■ **Exercise brief**
Give the number of lines in the records that include the word "Given", and nothing besides.
[Supplied records — start]
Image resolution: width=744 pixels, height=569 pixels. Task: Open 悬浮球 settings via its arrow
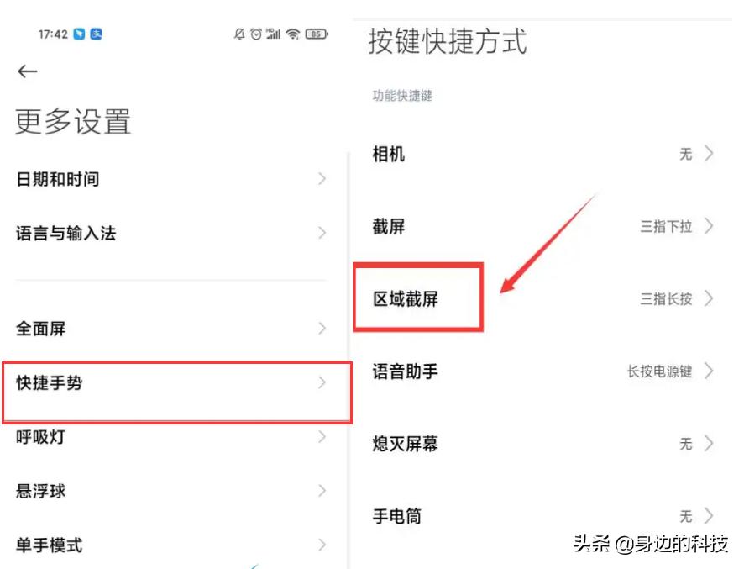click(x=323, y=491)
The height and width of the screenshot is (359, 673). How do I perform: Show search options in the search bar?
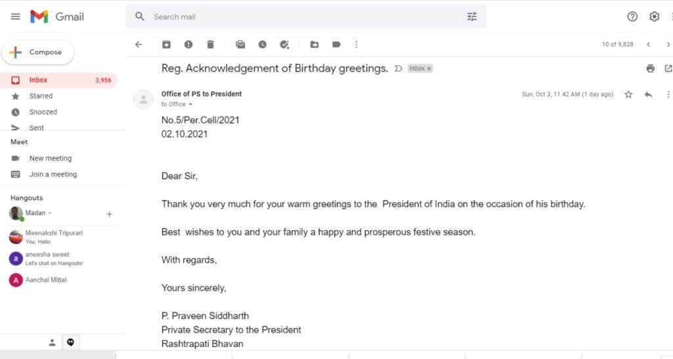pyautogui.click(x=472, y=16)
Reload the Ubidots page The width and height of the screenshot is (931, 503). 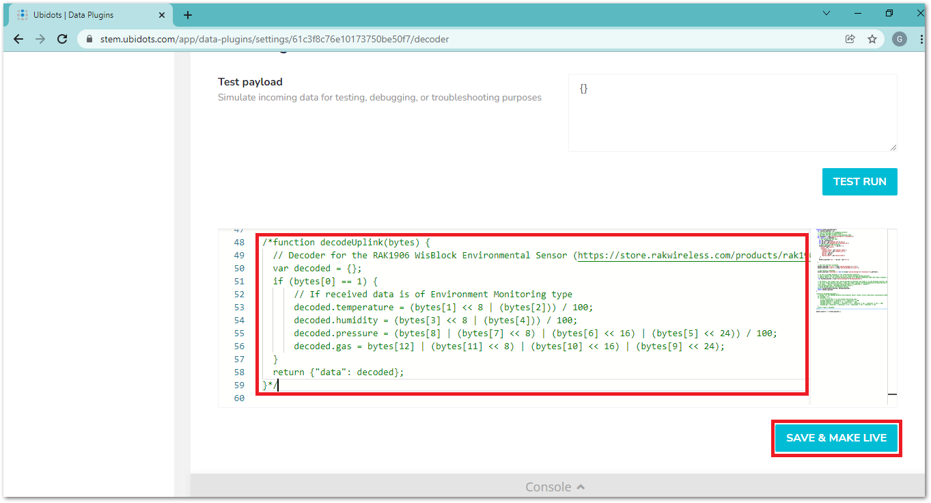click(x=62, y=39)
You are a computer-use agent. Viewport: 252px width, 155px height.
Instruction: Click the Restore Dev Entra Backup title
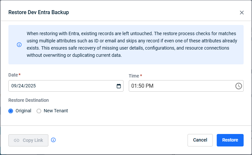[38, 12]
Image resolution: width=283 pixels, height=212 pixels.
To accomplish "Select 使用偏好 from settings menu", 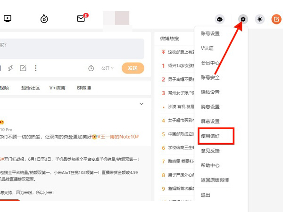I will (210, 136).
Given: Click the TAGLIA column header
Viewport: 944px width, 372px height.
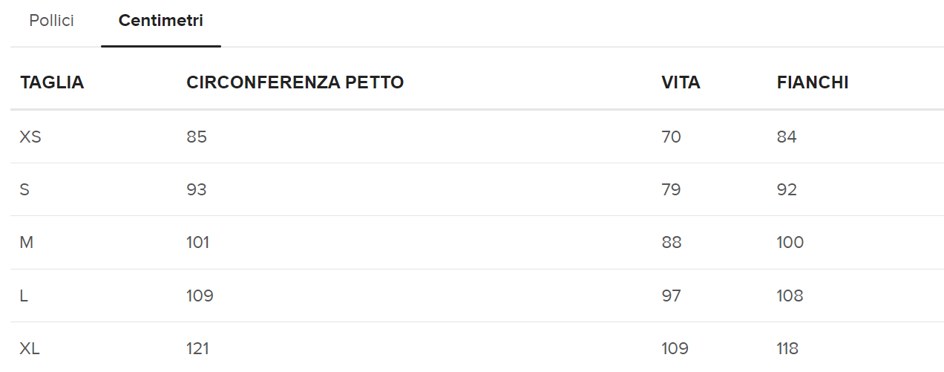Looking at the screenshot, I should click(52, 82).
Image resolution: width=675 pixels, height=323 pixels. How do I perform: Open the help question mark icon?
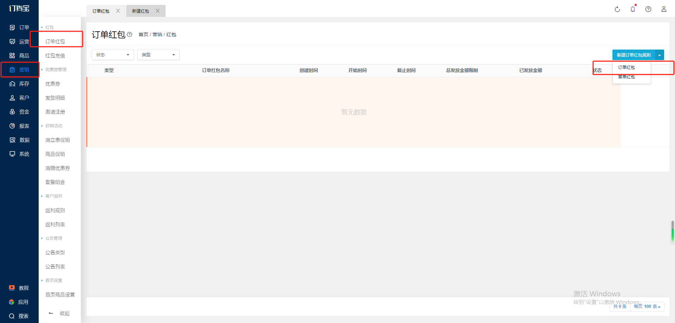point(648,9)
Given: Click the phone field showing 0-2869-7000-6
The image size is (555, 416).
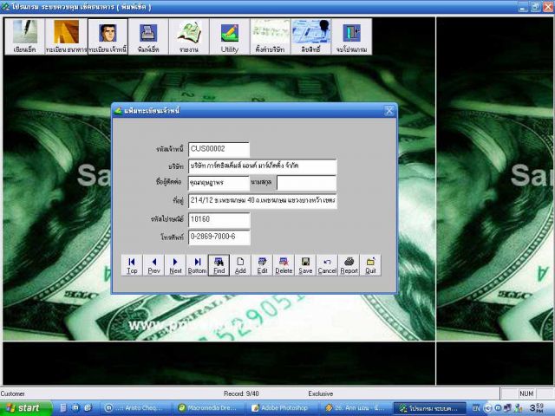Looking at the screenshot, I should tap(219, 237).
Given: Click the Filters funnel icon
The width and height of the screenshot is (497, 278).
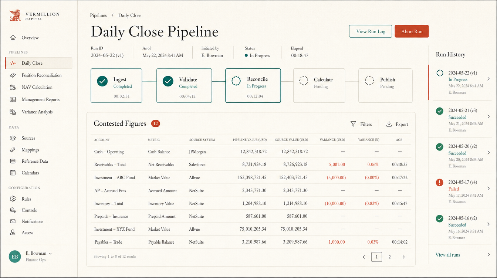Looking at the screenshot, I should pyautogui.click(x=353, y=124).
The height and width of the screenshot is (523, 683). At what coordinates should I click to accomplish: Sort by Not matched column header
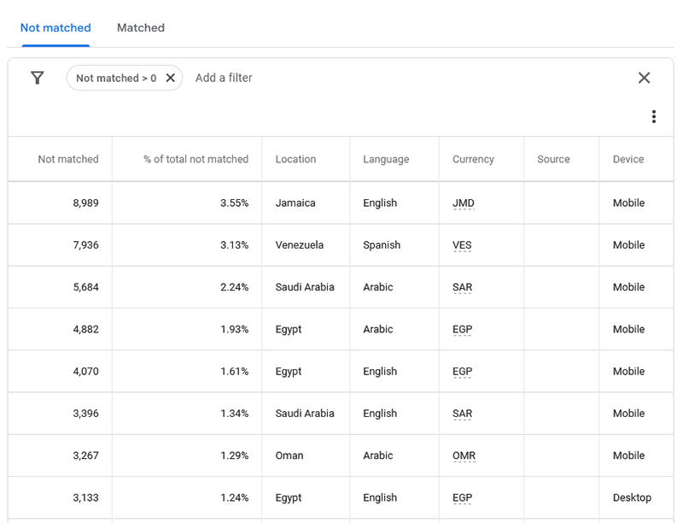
[Supplied records — finish]
■ **Exercise output**
3